6.1 Example 1 (death notice data of London times)

The data consist of the number of death notices of women 80 years of age and older, appearing in the London Times on each day for three consecutive years. Hasselblad (1969) analyzed this data by mixture of two Poisson distributions. The counts are given below

$$\begin{aligned} \begin{array}{lllllllllll} \mathrm{Observed} &{}\quad 0 &{}\quad 1 &{}\quad 2 &{}\quad 3 &{}\quad 4 &{}\quad 5 &{}\quad 6 &{}\quad 7 &{}\quad 8 &{}\quad 9\\ \mathrm{Frequency} &{}\quad 162 &{}\quad 267 &{}\quad 271 &{}\quad 185 &{}\quad 111 &{}\quad 61 &{}\quad 27 &{}\quad 8 &{}\quad 3 &{}\quad 1\\ \end{array} \end{aligned}$$

The above data set was also analyzed by Gupta et al. (1996) by adjusting Poisson distribution for extra zeros. We have analyzed this data by CMP distribution and compared with the generalized Poisson distribution of Consul and Jain (1973). The results are given in the following Table 6. As can be seen, the index of dispersion is 1.21 and the estimated value of \(\nu \) using CMP distribution is 0.75 showing overdispersion relative to the Poisson distribution. The fit by the CMP distribution is much better than the generalized Poisson distribution in terms of Chi-square values. Using the CMP model, the hypothesis is rejected both by the LR test and the score test.

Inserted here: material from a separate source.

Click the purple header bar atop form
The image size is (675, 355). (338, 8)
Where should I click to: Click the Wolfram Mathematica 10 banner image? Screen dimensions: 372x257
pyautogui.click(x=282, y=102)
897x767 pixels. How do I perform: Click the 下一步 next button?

Table 6 Frequency distribution of death notice data of London times.

6.2 Example 2

(Consul 1989, p. 131, Table 5.13) considers the number of discentrics per cell for 8 different doses and fitted GPD. We consider the following data (Dose 1200).

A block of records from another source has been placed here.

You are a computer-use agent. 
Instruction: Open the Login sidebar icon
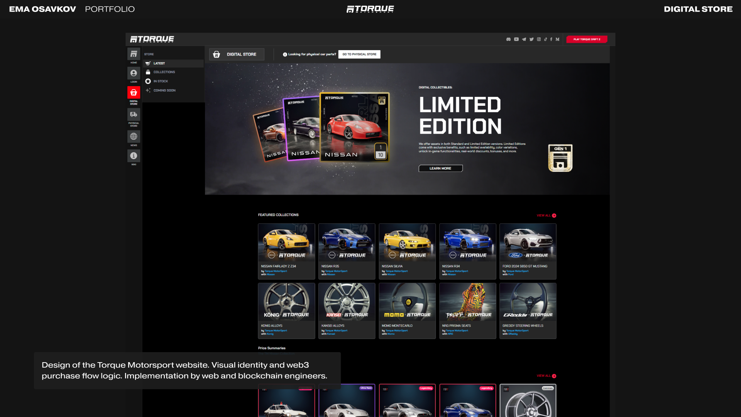134,73

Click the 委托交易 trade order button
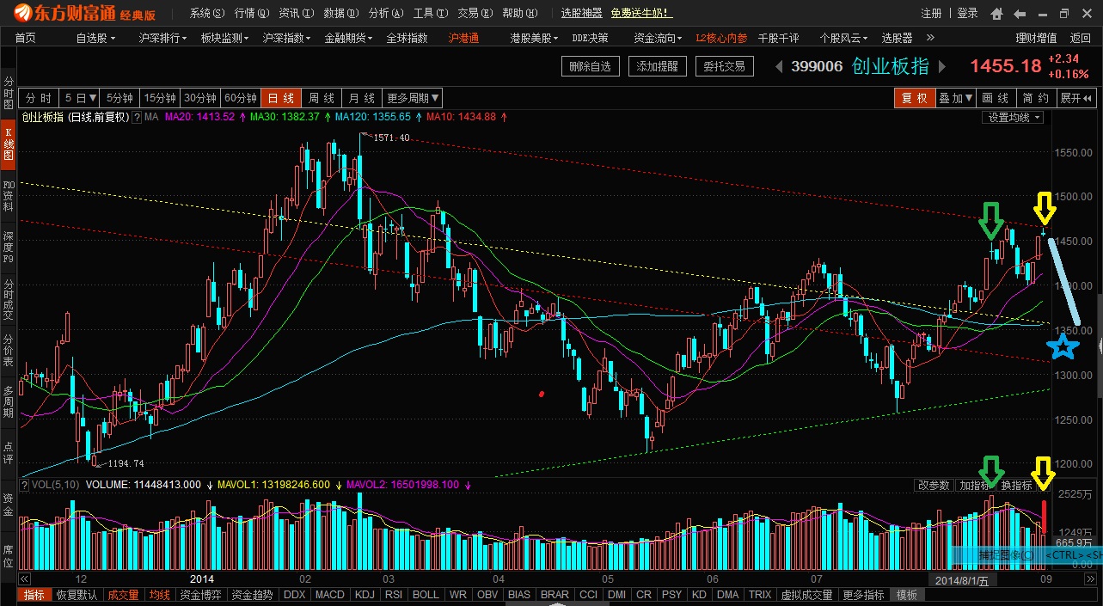pyautogui.click(x=723, y=65)
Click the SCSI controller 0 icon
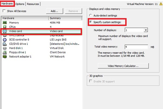The height and width of the screenshot is (109, 163). click(5, 40)
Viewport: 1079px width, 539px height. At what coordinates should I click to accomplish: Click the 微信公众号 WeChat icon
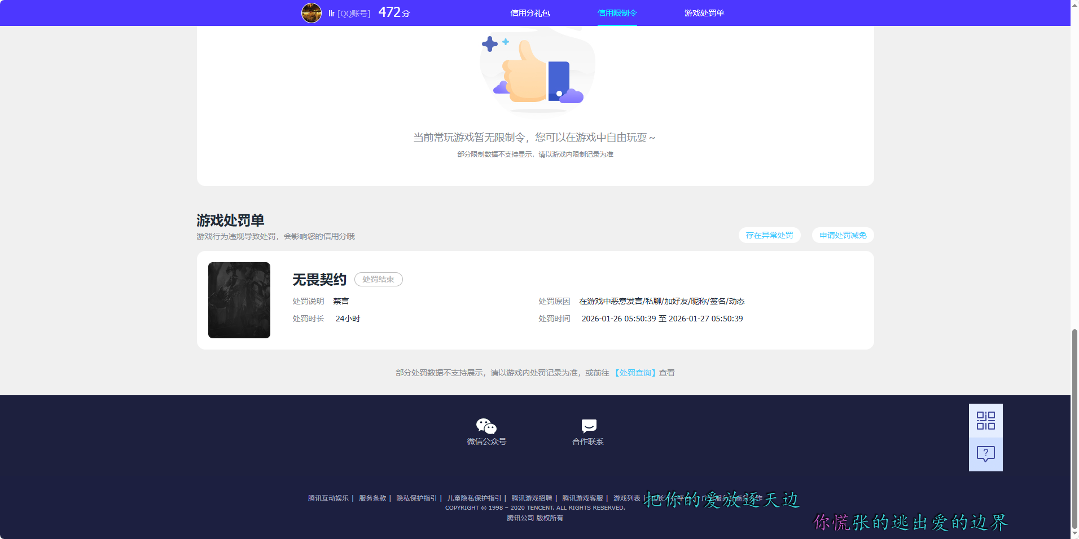click(486, 427)
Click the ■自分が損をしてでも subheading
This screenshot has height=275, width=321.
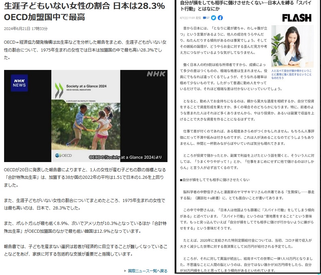tap(215, 179)
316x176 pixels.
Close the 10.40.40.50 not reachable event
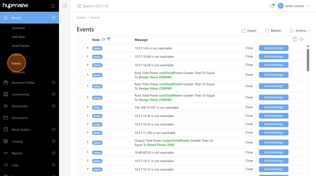click(x=249, y=152)
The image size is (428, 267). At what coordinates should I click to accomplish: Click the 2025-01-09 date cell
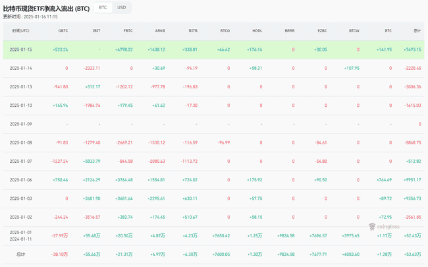[x=21, y=124]
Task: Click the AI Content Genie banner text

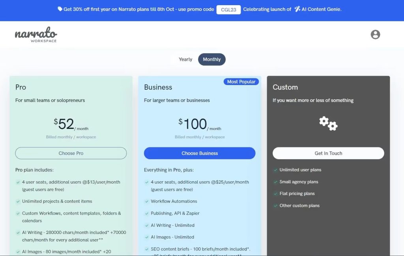Action: click(x=322, y=9)
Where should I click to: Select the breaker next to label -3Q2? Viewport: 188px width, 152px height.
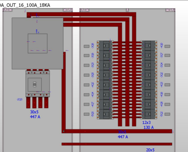[149, 75]
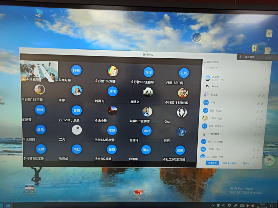Click the 搜索成员 search field
This screenshot has width=278, height=208.
pos(215,68)
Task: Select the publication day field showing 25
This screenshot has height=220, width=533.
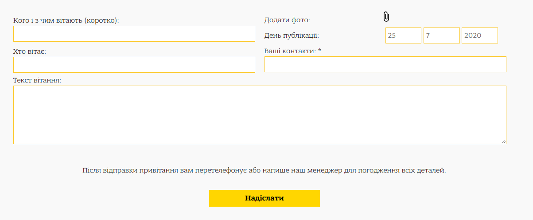Action: point(403,35)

$$\begin{aligned} \begin{array}{lllllllllll} \mathrm{Observed} &{}\quad 0 &{}\quad 1 &{}\quad 2 &{}\quad 3 &{}\quad 4 &{}\quad 5 &{}\quad 6 &{}\quad 7 &{}\quad 8 &{}\quad 9\\ \mathrm{Frequency} &{}\quad 0 &{}\quad 4 &{}\quad 5 &{}\quad 23 &{}\quad 24 &{}\quad 38 &{}\quad 21 &{}\quad 10 &{}\quad 1 &{}\quad 4 \end{array} \end{aligned}$$

We have analyzed this data by the CMP and GPD distributions. The results are given in Table 7. As can be seen, the index of dispersion is 0.57 showing the underdispersion and the estimated value of for the CMP distribution is 1.813. Based upon the Chi-square values, the fit by the CMP distribution is better than the GPD distribution. Using the CMP model, the hypothesis is rejected both by the LR test and the score test.

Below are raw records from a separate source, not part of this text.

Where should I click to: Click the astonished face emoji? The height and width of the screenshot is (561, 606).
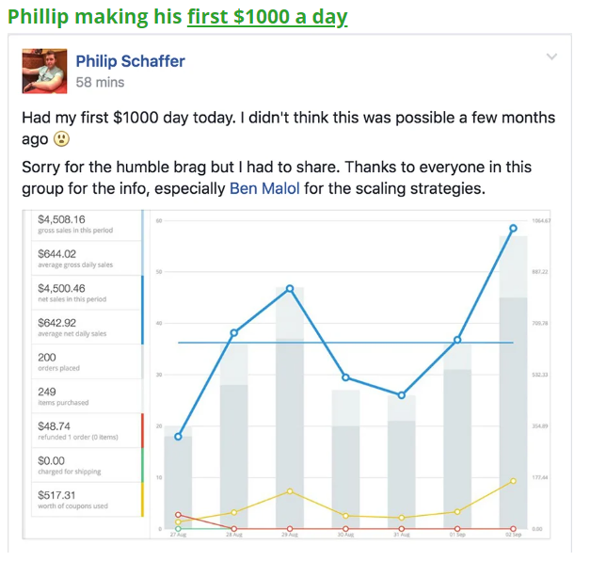[x=61, y=139]
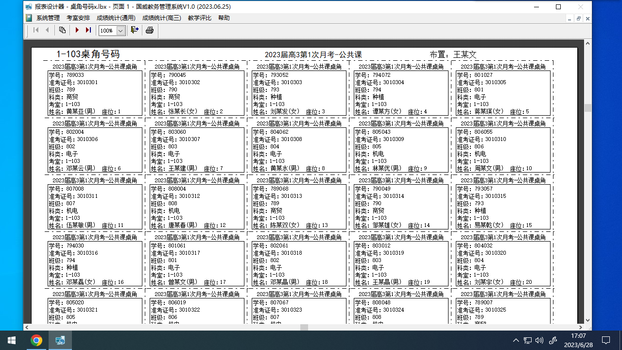This screenshot has height=350, width=622.
Task: Open the printer icon to print the report
Action: point(149,30)
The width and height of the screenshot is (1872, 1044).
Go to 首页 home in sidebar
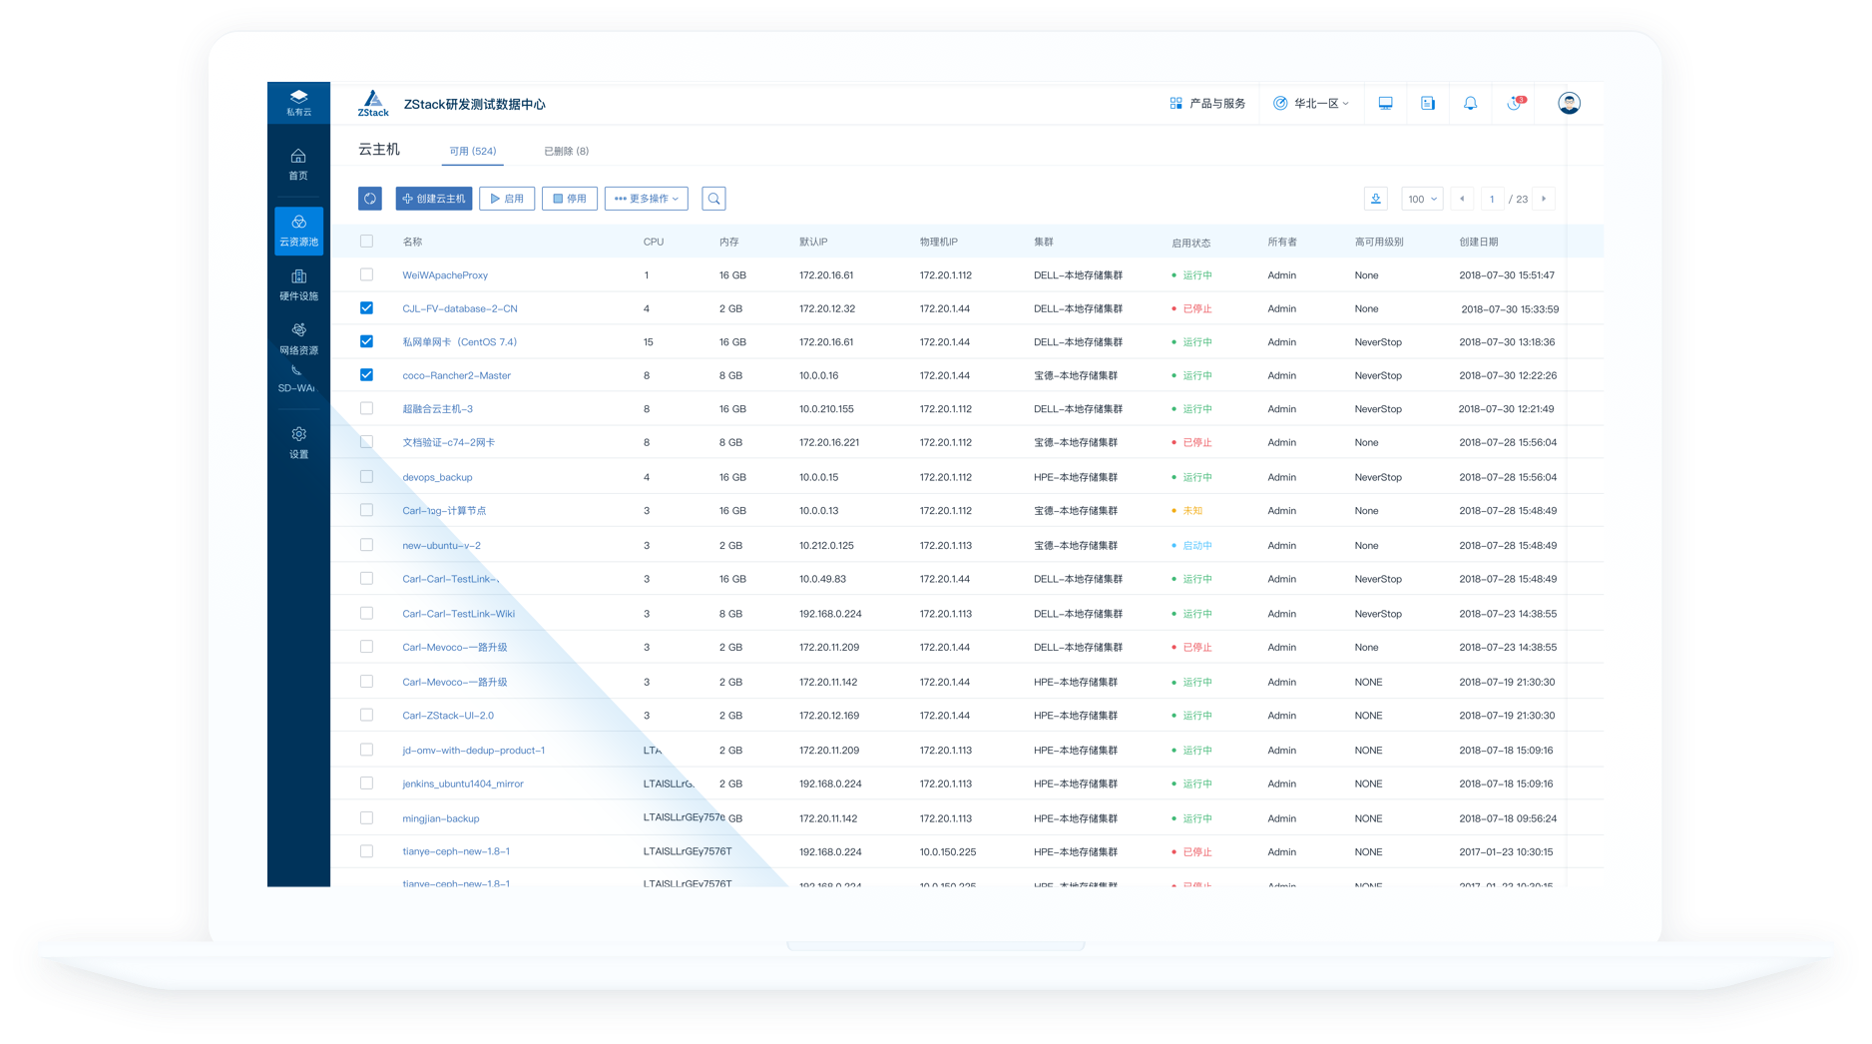pyautogui.click(x=298, y=164)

Table 7 Frequency distribution of dicentrics for dose 1200

7 Conclusion and comments

This paper deals with the problem of overdispersion (underdispersion) relative to Poisson distribution in analyzing discrete data. There are various ways of modeling such data sets including models having more than one parameter (for example, generalized Poisson distribution) or mixture models (negative binomial and their generalized forms). In this paper, we have presented another alternative, a CMP distribution which has one additional parameter \(\nu \), allowing for overdispersion \((\nu <1)\) and underdispersion \((\nu >1)\). Likelihood ratio test and score test are developed for testing \(H{:\,}\nu =1\). Simulation studies are carried out to examine the performance of these tests. Two examples are presented, one showing overdispersion and the other showing underdispersion. We hope that our investigation will be helpful to researchers modeling discrete data.